** RECORDS TO USE follows **

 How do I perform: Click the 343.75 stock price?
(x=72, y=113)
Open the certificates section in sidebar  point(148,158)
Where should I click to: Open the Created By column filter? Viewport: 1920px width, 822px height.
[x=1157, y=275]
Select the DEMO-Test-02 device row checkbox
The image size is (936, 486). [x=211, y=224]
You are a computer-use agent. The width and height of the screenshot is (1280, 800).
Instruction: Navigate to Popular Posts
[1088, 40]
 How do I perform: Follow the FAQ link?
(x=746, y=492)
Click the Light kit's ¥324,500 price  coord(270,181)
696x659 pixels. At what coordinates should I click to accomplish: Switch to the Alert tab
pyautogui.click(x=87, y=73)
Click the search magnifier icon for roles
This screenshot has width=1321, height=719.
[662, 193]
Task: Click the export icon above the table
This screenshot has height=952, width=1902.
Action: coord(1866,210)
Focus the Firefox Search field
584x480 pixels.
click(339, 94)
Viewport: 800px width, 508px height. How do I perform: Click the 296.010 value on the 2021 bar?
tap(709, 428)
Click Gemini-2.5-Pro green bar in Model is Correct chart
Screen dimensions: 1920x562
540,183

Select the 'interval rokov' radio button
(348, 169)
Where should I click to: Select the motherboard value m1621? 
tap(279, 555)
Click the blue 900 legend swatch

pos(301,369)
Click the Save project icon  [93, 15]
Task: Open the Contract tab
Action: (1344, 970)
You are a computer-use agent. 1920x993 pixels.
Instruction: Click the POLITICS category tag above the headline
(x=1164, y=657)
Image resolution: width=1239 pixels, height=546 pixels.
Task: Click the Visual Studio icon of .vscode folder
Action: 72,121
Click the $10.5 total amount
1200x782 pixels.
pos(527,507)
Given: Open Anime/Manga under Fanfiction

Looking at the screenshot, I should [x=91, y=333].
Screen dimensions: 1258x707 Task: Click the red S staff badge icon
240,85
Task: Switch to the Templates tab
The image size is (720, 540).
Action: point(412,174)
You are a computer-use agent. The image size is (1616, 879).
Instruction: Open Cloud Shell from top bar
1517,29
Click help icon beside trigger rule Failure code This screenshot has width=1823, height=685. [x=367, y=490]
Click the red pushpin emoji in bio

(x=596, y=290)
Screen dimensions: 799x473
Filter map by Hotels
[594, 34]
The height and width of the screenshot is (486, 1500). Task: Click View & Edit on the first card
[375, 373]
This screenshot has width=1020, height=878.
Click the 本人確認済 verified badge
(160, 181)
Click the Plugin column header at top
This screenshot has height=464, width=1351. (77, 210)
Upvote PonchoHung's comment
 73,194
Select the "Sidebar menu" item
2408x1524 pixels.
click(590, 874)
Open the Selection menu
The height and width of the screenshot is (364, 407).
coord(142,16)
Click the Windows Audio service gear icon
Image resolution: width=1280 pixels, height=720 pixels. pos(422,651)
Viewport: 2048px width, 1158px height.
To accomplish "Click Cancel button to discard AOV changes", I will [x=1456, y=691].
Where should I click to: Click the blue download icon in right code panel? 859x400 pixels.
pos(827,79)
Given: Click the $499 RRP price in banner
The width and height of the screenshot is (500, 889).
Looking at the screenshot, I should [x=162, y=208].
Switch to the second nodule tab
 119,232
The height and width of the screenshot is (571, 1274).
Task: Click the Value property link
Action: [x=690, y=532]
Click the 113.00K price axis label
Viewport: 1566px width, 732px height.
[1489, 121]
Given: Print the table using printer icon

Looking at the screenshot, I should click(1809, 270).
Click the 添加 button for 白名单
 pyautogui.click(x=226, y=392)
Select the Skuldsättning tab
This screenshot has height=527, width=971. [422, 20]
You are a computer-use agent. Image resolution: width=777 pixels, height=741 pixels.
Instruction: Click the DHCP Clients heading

** End of RECORDS TO USE **

* _WHAT YOU HAVE TO DO_:
Above are the entries. Copy exactly the part that opens with the line containing "Where should I click to: Open" and closes with the line containing "Click the Light", and no more.

* _TASK RESULT_:
Where should I click to: Open the Created By column filter? Viewport: 1920px width, 822px height.
[x=1157, y=275]
Select the DEMO-Test-02 device row checkbox
The image size is (936, 486). [x=211, y=224]
You are a computer-use agent. The width and height of the screenshot is (1280, 800).
Instruction: Navigate to Popular Posts
[1088, 40]
 How do I perform: Follow the FAQ link?
(x=746, y=492)
Click the Light kit's ¥324,500 price  coord(270,181)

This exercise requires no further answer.